Cet accord paraît d’autant plus vraisemblable que le groupe socialiste à l’Assemblée nationale s’est déclaré, à une très forte majorité, opposé à la candidature du général de Gaulle dans la soirée du 27 mai. Ainsi la voie d’accession parlementaire au pouvoir semble-t-elle définitivement s’éloigner.
L’on n’est point, cependant, au bout des rebondissements. Le 28 mai, Pflimlin va remettre sa démission au président Coty, alors qu’une manifestation d’ampleur, socialo-communiste, défile dans l’après-midi à Paris contre l’appel à de Gaulle. Il y a là au moins cent cinquante mille personnes entre la Nation et la République, avec Pierre Mendès France et François Mitterrand en tête de cortège. Puis une nouvelle entrevue se déroule à Saint-Cloud, toujours secrète et toujours chez Félix Bruneau, à la demande de René Coty, en pleine nuit, entre de Gaulle et les deux présidents du Conseil de la République et de l’Assemblée nationale, respectivement Gaston Monnerville et André Le Troquer. Comme lors de la précédente rencontre avec Pierre Pflimlin, aucune décision n’est acquise.
Dès lors plus rien ne semble pouvoir arrêter l’opération Résurrection des militaires. Elle est déjà lancée, lorsque les chefs algérois et toulousains apprennent que le général de Gaulle est reçu à l’Élysée dans la soirée du 29 mai. Ils l’annulent à l’ultime seconde !

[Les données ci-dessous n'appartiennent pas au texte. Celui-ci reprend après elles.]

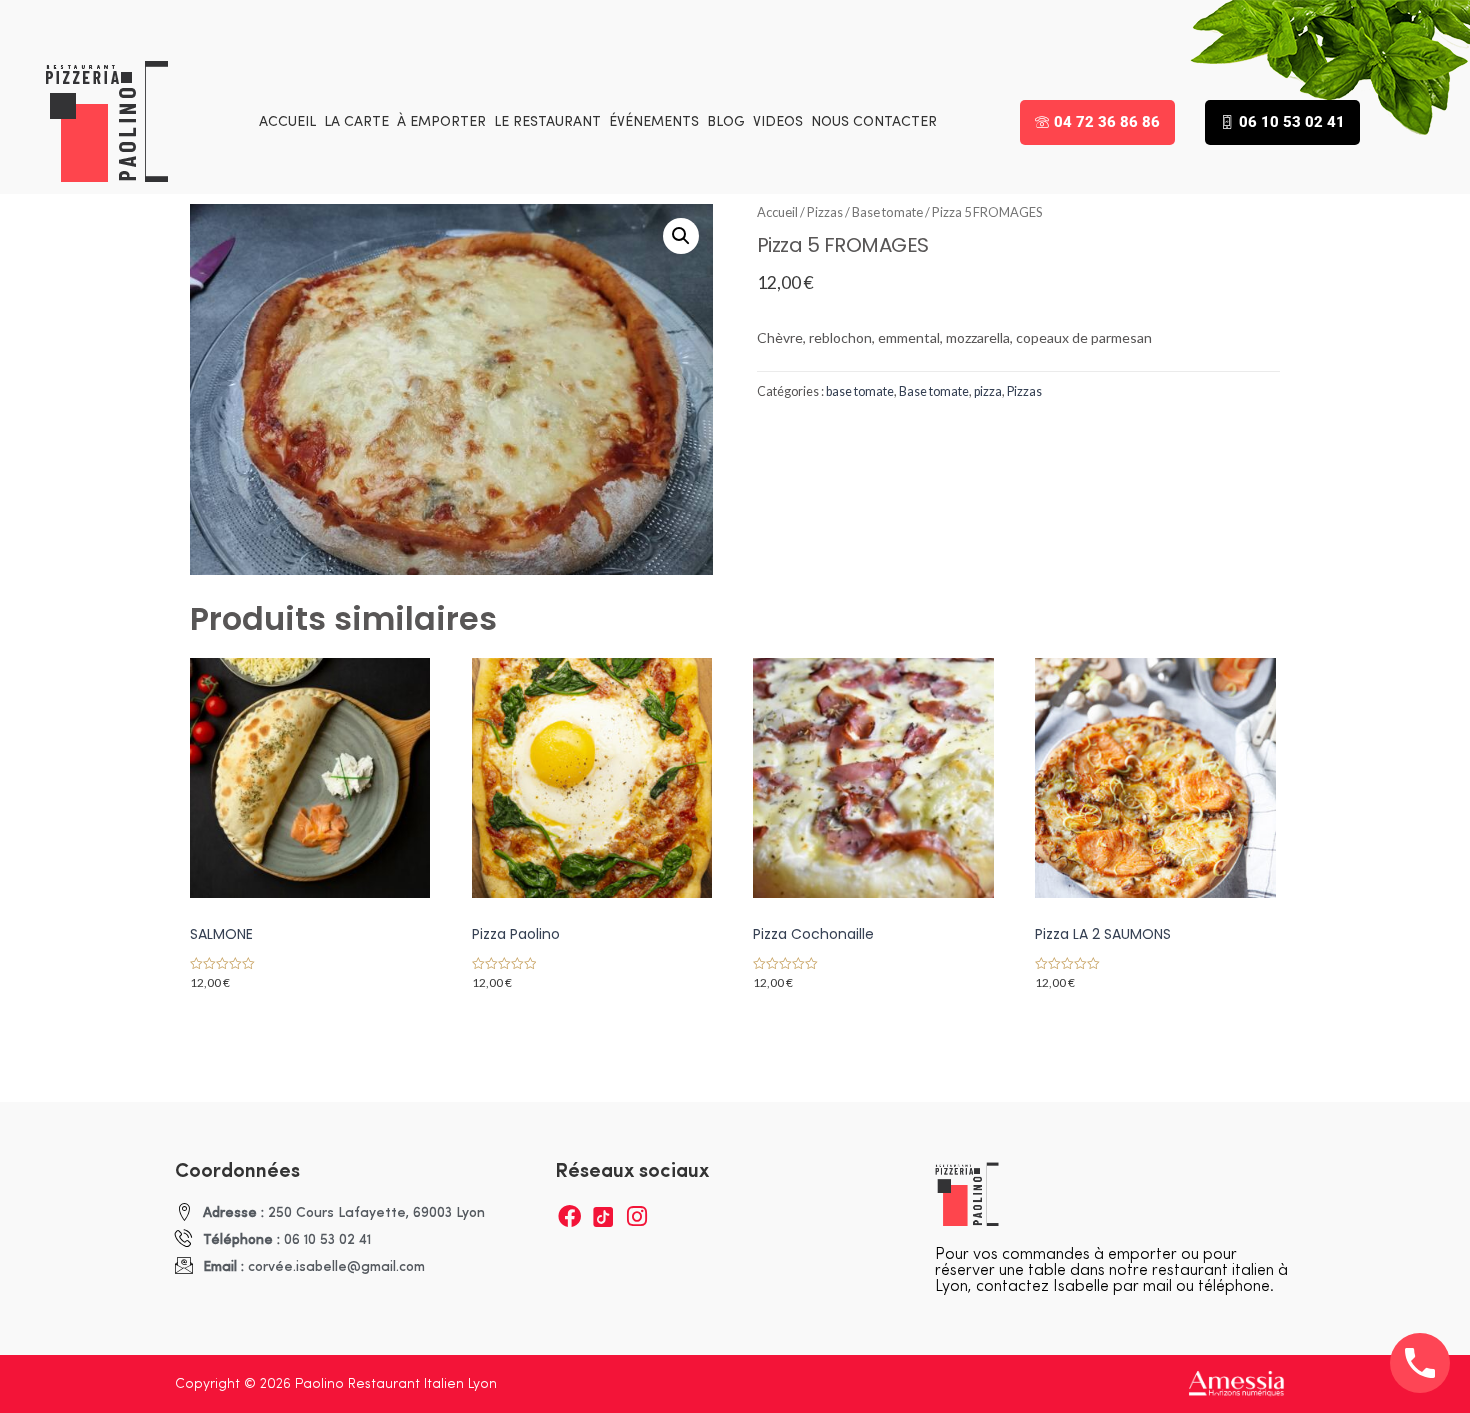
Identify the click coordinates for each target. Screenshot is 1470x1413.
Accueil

Que se passe-t-il donc au cours de la journée du 29 mai 1958 ? Nous savons par deux sources, l’ouvrage du général Edmond Jouhaud (Serons-nous enfin compris ?) et l’article publié dans Le Monde du 17-18 juin 1984 par le général Jean-Louis Nicot, qu’une rencontre très tendue se tient rue de Solférino, au siège de l’état-major gaulliste. Il s’agit en fait de la même source, Jean-Louis Nicot appartenant à l’état-major de l’armée de l’air. Edmond Jouhaud, malgré son antigaullisme, ne contredit nullement les propos de Jean-Louis Nicot. Mandaté par les plus hautes autorités militaires, Nicot rencontre en effet les collaborateurs les plus proches du général de Gaulle : Michel Debré, Olivier Guichard, Jacques Foccart, Pierre Lefranc, Maurice Papon alors préfet de police (bien qu’il ait nié, assez mollement, être présent) et le général Henry de Rancourt, ancien chef du groupe de bombardement Lorraine et ancien chef du cabinet militaire du Général (ainsi que probablement le colonel Gaston de Bonneval et le commandant Robert Vitasse de l’état-major de Jacques Massu). Ils lui assurent que de Gaulle a cherché à revenir au pouvoir par des voies légales mais que, faute d’ouverture politique, il n’y est pas parvenu. Dès lors, pour sauver le pays ne demeure plus que la solution de l’intervention des forces armées. À 11 h 30, affirme Nicot, en sa présence, Pierre Lefranc obtient au téléphone le feu vert du Général pour déclencher l’opération militaire. Pierre Lefranc a plus tard nié les faits, mais la version de Jean-Louis Nicot n’est pas contestée par le général de Rancourt. D’autant moins que c’est lui qui ordonne le décollage vers 16 h 30, le 29 mai 1958, de six Dakota. L’opération Résurrection est alors déclenchée… avant d’être annulée.
René Coty intervient
René Coty, ayant appris l’échec du second rendez-vous de Saint-Cloud, adresse à 15 heures un message aux parlementaires, lu par le président de l’Assemblée. Il affirme sans ambages que le pays étant au bord de la guerre civile, il se tourne vers le plus illustre des Français avec lequel il s’apprête à échanger en vue de constituer un gouvernement de salut national en charge d’une profonde réforme des institutions. Il menace de démissionner, en cas de contradiction parlementaire. À 19 h 30, la voiture du général de Gaulle, venue de Colombey, fait son entrée sur le parvis de l’Élysée. De Gaulle décrit ainsi la scène dans ses Mémoires d’espoir :
« René Coty, débordant d’émotion, m’accueille sur le perron. Seul à seul dans son bureau, nous nous entendons aussitôt. Il se range à mon plan : pleins pouvoirs, puis congé donné au Parlement, enfin Constitution nouvelle préparée par mon gouvernement et à soumettre au référendum. J’accepte d’être investi le 1er juin par l’Assemblée nationale, où je lirai une brève déclaration sans prendre part au débat. Nous nous séparons au milieu d’un tumulte de journalistes effrénés et de curieux enthousiastes qui ont envahi le parc. Après quoi, je fais publier que nous sommes d’accord et à quelles conditions. Ensuite, tout au long de la route qui me ramène en Haute-Marne, des groupes nombreux, qui guettent mon passage, crient : “Vive de Gaulle !” à travers la nuit. »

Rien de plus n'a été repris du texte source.